**Provided records:**
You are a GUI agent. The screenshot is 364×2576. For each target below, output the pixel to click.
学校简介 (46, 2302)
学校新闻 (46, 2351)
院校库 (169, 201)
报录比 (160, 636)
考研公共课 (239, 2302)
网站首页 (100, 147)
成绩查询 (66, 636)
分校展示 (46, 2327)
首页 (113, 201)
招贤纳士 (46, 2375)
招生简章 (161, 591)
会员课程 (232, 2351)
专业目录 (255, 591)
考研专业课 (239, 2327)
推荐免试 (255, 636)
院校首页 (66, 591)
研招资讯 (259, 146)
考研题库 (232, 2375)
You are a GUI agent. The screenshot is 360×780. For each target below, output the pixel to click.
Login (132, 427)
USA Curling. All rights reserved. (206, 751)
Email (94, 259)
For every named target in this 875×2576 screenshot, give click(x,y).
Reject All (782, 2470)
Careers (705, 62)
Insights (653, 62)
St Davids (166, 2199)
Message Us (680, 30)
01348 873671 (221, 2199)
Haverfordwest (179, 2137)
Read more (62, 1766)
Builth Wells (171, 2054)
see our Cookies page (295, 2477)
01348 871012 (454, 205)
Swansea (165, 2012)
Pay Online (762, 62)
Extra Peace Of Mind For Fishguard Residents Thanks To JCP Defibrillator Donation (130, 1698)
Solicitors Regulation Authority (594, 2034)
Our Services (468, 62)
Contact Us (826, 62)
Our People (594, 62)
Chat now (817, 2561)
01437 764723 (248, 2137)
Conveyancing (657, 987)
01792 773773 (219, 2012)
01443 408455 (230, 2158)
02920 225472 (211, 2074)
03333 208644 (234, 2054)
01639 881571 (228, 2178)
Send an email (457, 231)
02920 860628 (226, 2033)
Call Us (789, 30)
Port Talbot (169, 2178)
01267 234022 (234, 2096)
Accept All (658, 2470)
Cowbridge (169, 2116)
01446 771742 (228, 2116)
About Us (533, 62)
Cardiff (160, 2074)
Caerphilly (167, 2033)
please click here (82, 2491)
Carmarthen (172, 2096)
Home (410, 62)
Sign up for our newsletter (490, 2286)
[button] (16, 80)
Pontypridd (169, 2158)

**Exercise objective:** Looking at the records above, which lines contain "below"? Copy those lines.

**Result of the task:**
You are a GUI agent. The screenshot is 364×2576. For each target below, output the pixel to click.
You are a GUI agent. The screenshot is 360×780. For each target below, output the pixel to click.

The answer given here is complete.